Word and element location records
___

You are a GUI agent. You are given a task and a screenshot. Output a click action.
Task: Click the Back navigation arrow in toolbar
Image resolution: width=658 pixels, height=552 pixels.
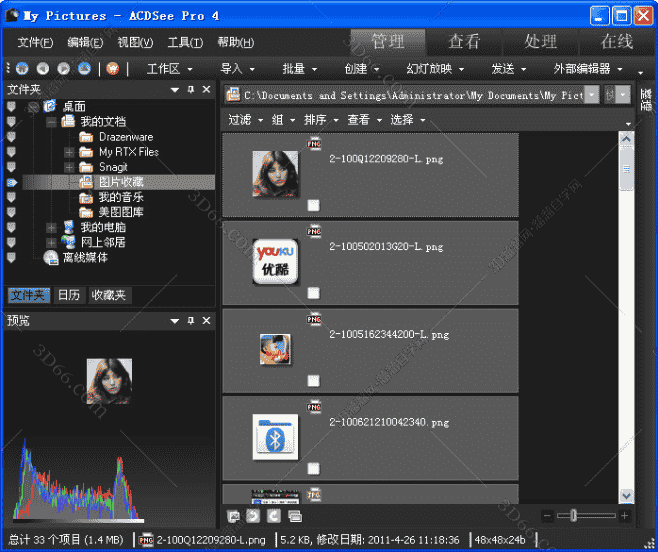pyautogui.click(x=42, y=69)
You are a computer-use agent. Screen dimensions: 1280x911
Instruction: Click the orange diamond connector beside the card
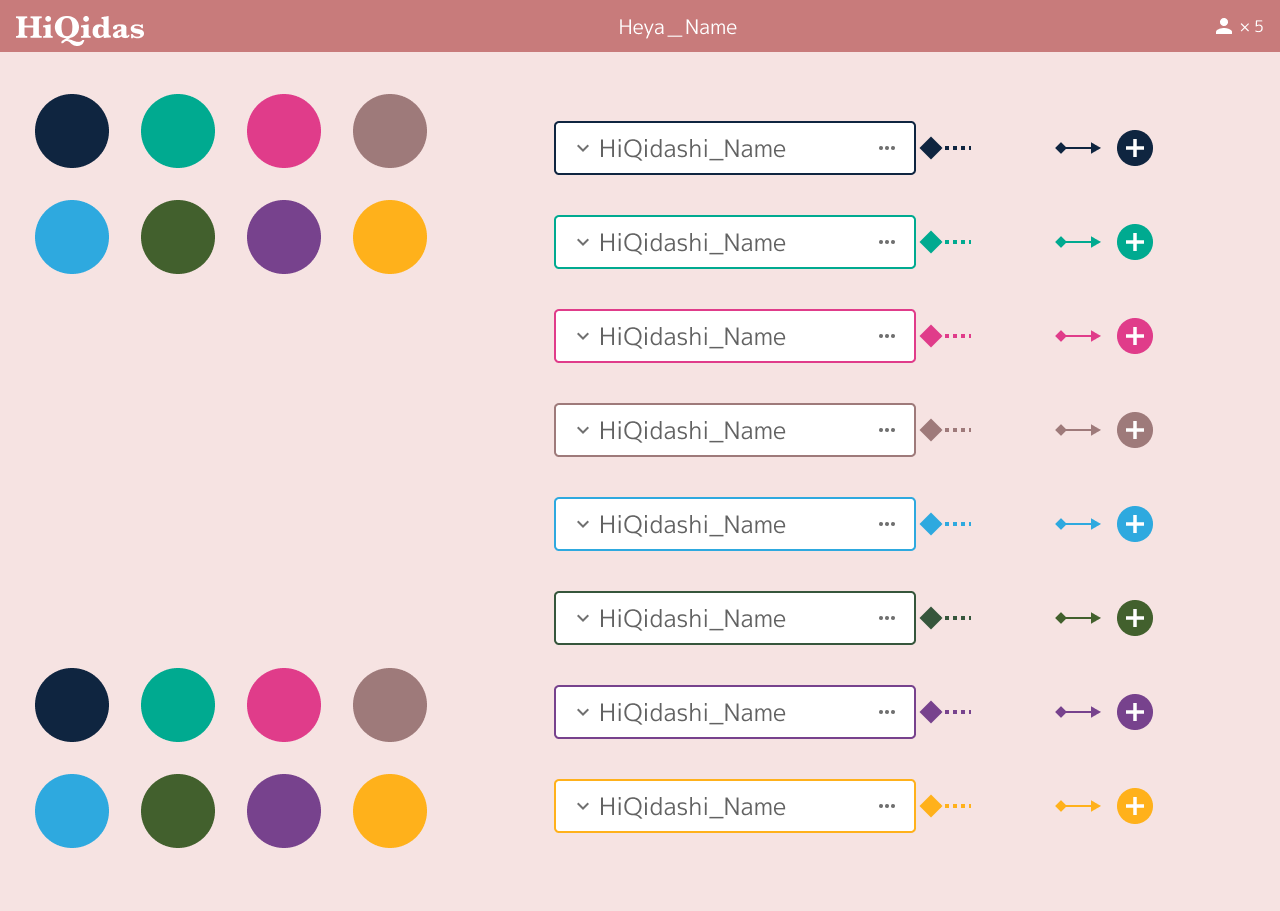click(931, 806)
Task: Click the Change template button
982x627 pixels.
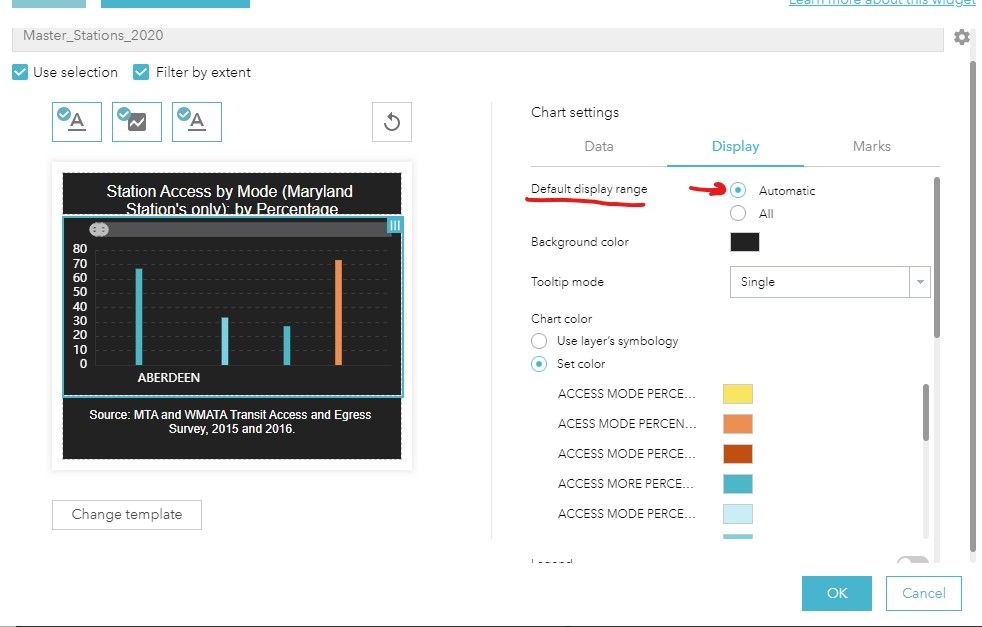Action: 127,515
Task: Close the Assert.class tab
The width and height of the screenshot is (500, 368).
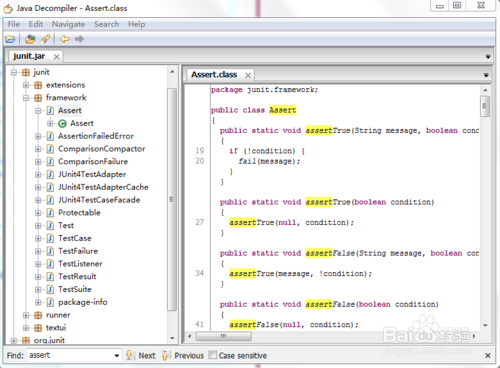Action: coord(248,75)
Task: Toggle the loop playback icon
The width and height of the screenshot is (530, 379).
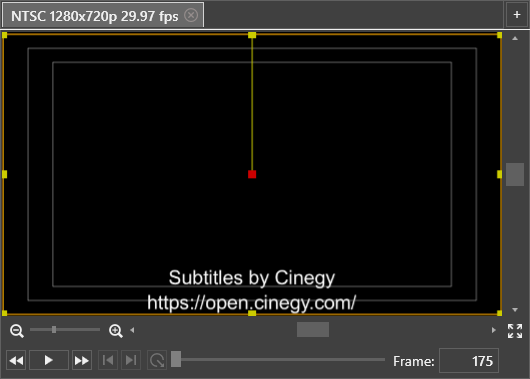Action: [x=157, y=360]
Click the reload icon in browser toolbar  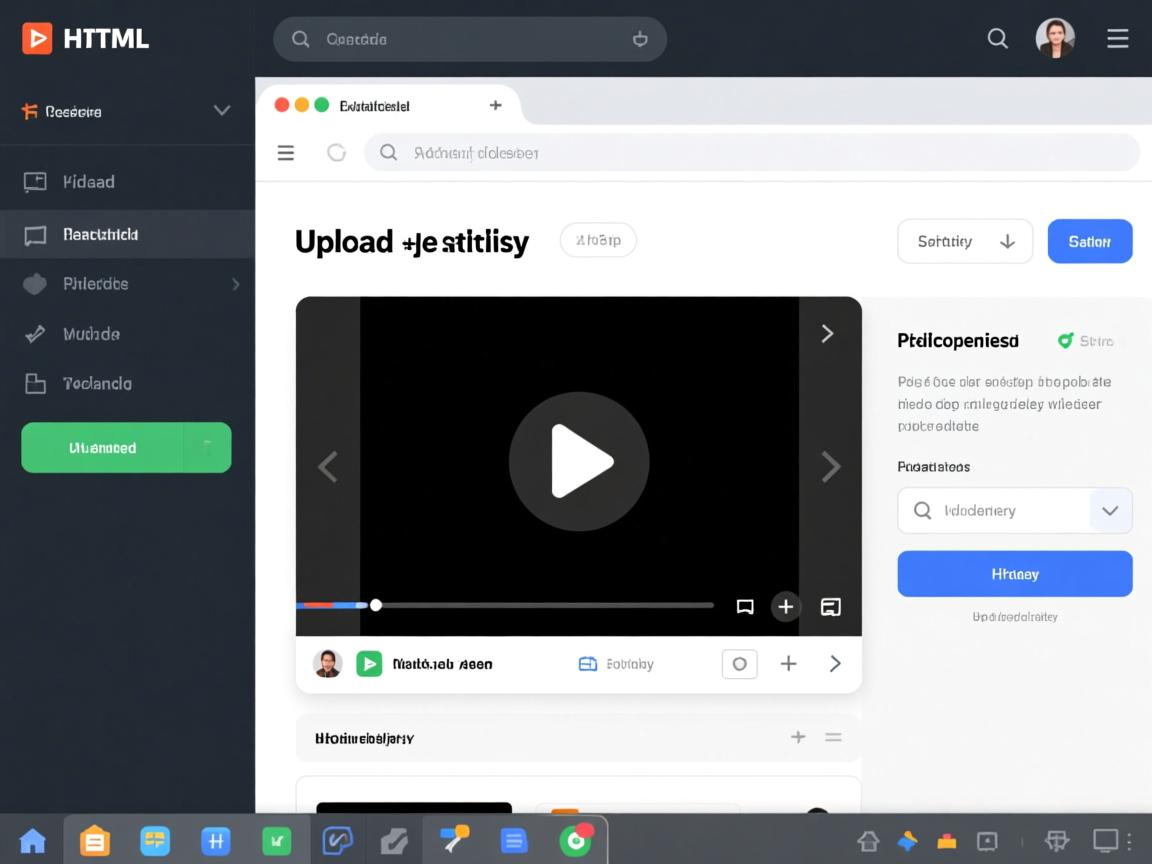[x=336, y=153]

___

» What is being asked
Copy the listing from its first line through the line containing "pyautogui.click(x=42, y=69)" into a numbered list, one line per item, skipping blank lines. Leave the pictures out.

» Answer to the exercise
1. You are a GUI agent. You are given a task and a screenshot. Output a click action.
2. Task: Click the Back navigation arrow in toolbar
3. Image resolution: width=658 pixels, height=552 pixels.
4. pyautogui.click(x=42, y=69)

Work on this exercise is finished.